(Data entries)
---

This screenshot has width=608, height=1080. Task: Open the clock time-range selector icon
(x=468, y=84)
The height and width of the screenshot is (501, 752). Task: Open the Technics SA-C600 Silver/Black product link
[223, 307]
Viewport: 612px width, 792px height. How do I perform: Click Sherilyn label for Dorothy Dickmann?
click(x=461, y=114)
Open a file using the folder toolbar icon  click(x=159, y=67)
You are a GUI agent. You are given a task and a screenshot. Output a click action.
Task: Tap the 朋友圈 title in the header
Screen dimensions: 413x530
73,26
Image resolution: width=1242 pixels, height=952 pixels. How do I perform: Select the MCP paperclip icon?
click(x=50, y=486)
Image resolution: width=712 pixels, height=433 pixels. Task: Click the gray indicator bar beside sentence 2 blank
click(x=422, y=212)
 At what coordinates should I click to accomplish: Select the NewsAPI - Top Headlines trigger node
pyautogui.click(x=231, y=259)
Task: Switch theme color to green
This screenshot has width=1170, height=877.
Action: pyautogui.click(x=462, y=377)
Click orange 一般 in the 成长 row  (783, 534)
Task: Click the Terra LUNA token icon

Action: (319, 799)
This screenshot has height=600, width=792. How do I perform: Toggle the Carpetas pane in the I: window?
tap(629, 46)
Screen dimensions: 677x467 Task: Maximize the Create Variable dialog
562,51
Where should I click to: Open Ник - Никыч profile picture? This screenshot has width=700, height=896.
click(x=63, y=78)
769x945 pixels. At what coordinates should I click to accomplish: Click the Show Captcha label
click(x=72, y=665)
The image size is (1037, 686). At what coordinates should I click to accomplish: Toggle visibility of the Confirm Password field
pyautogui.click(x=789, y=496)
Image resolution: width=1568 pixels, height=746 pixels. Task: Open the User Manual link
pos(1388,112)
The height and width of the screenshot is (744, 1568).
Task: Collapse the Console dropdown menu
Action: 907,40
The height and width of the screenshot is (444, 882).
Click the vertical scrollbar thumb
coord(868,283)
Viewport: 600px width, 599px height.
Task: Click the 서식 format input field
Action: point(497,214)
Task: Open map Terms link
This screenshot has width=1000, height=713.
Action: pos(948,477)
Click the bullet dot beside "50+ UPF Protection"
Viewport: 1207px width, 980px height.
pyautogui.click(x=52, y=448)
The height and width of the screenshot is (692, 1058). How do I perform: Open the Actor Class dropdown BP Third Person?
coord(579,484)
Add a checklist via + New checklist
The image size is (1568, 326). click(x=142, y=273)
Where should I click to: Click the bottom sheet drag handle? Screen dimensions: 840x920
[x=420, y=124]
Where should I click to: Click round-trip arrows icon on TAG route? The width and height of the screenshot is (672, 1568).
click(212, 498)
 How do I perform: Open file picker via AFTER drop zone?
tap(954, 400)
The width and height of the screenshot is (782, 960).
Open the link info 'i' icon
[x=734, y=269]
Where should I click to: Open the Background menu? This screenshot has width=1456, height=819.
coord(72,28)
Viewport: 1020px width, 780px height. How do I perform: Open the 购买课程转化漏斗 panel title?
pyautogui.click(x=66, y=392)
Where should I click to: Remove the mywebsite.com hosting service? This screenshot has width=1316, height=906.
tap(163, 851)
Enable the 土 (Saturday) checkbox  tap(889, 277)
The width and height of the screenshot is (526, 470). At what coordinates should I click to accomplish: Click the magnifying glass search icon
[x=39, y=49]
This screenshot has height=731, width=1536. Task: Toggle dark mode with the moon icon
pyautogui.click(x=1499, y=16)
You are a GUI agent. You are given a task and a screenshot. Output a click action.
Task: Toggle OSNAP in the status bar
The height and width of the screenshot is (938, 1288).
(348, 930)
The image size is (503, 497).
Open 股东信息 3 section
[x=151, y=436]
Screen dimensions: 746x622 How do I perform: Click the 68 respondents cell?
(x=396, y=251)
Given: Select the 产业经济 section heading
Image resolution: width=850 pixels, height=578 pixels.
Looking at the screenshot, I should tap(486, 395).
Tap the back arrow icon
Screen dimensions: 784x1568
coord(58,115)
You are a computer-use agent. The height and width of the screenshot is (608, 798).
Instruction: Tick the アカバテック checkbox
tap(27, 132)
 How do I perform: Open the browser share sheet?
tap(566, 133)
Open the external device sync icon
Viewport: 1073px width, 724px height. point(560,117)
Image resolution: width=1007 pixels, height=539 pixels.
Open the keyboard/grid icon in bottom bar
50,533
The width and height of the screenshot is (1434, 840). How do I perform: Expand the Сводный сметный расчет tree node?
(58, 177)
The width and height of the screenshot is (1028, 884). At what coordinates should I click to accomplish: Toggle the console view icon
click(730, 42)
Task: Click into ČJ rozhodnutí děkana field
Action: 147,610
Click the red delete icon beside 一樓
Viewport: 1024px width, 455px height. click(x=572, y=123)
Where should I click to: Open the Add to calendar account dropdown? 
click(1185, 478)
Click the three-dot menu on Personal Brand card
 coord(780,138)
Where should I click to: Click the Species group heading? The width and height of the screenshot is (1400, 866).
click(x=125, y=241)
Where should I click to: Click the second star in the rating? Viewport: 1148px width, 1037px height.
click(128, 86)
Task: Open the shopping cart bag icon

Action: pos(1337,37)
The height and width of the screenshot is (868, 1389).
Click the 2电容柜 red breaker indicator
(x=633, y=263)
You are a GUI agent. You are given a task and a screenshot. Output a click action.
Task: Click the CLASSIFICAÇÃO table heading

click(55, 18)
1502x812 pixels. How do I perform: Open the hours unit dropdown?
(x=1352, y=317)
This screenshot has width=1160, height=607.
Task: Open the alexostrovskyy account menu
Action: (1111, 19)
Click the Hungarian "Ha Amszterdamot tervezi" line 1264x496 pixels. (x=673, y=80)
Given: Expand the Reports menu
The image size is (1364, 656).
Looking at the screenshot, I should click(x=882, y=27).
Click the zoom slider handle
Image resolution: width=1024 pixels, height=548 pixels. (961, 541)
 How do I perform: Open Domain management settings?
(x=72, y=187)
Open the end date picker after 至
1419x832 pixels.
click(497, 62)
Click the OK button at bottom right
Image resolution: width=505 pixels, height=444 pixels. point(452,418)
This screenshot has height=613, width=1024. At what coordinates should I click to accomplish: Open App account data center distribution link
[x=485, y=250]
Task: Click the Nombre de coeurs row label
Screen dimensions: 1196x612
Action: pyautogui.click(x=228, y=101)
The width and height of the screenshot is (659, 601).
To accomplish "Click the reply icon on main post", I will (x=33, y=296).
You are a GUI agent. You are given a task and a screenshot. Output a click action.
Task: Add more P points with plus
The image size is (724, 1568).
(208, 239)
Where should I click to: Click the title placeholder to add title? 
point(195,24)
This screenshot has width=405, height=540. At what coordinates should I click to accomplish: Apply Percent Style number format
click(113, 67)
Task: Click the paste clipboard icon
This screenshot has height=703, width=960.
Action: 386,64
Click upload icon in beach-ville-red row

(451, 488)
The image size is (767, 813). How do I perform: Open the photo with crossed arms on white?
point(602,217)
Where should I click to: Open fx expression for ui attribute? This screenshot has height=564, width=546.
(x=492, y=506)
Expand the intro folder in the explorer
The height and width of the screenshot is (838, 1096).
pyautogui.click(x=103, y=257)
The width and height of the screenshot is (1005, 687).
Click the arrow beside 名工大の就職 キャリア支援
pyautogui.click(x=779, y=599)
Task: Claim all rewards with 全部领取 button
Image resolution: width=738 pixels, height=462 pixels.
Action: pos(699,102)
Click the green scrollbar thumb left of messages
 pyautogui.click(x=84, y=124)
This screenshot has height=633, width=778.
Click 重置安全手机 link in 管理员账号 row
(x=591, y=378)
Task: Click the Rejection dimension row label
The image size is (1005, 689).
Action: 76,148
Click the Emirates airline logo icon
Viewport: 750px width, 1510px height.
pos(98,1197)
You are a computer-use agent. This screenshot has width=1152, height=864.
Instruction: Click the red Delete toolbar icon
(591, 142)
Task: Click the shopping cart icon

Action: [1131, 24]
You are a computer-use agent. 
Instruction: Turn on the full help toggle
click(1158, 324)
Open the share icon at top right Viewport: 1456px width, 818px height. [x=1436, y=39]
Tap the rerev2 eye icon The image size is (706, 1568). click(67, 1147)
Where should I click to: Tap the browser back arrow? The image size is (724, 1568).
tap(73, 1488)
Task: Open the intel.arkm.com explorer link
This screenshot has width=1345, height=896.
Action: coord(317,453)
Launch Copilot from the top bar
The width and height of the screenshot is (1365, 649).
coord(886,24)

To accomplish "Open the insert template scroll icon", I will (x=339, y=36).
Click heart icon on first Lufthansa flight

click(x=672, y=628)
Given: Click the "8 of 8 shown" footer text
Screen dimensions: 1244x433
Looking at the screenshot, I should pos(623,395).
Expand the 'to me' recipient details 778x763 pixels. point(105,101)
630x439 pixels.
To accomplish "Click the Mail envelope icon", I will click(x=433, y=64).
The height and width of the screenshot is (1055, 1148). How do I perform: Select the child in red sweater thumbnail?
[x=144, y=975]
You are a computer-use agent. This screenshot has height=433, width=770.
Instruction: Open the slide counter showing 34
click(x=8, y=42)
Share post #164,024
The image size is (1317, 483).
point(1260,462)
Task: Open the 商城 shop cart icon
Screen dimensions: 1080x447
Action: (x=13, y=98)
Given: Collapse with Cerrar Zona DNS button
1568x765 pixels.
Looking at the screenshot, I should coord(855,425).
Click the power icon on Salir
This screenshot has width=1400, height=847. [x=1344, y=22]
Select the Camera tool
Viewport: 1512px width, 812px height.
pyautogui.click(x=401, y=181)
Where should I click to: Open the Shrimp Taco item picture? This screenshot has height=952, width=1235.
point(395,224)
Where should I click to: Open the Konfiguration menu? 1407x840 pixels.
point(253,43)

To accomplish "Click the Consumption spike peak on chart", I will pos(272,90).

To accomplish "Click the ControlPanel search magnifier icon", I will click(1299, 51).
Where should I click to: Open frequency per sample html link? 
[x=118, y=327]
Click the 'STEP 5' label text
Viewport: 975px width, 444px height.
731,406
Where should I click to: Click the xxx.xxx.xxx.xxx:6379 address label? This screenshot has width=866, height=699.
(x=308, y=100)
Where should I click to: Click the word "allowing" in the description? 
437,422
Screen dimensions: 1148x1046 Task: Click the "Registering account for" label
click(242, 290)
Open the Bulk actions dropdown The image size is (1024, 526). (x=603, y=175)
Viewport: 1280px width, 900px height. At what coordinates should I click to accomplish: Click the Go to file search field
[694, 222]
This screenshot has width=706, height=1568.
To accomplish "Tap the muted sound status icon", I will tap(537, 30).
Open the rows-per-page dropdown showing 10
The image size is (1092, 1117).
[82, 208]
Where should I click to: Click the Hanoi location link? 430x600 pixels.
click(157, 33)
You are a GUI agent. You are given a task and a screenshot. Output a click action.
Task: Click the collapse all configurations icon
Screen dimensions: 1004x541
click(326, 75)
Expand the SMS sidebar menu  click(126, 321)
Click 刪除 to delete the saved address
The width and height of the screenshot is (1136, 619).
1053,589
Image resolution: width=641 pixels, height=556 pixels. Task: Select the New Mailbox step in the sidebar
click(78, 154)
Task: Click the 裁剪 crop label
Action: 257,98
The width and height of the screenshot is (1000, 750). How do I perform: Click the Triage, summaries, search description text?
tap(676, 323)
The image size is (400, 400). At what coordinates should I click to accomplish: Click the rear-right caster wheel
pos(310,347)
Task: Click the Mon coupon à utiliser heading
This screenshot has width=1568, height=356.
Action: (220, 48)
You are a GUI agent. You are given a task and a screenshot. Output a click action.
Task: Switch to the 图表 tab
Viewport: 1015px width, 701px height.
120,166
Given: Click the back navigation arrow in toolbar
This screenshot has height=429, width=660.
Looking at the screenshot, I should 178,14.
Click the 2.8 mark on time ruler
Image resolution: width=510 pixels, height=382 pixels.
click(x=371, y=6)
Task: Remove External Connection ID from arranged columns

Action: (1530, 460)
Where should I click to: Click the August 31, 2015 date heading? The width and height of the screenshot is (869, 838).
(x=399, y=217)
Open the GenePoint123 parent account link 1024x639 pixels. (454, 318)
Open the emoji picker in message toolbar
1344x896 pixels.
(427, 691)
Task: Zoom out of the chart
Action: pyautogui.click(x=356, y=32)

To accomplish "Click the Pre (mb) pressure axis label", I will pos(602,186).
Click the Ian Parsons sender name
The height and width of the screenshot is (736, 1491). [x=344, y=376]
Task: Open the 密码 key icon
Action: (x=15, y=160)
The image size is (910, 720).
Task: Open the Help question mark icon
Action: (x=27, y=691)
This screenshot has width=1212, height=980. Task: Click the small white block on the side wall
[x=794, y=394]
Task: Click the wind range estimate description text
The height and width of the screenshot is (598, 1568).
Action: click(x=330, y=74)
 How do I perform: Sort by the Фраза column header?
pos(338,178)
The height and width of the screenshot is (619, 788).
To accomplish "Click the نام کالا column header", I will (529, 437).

---

Whenever the string "Switch" turns up in a line above, copy that line out.

#### Output:
Task: Switch theme color to green
Task: Switch to the 图表 tab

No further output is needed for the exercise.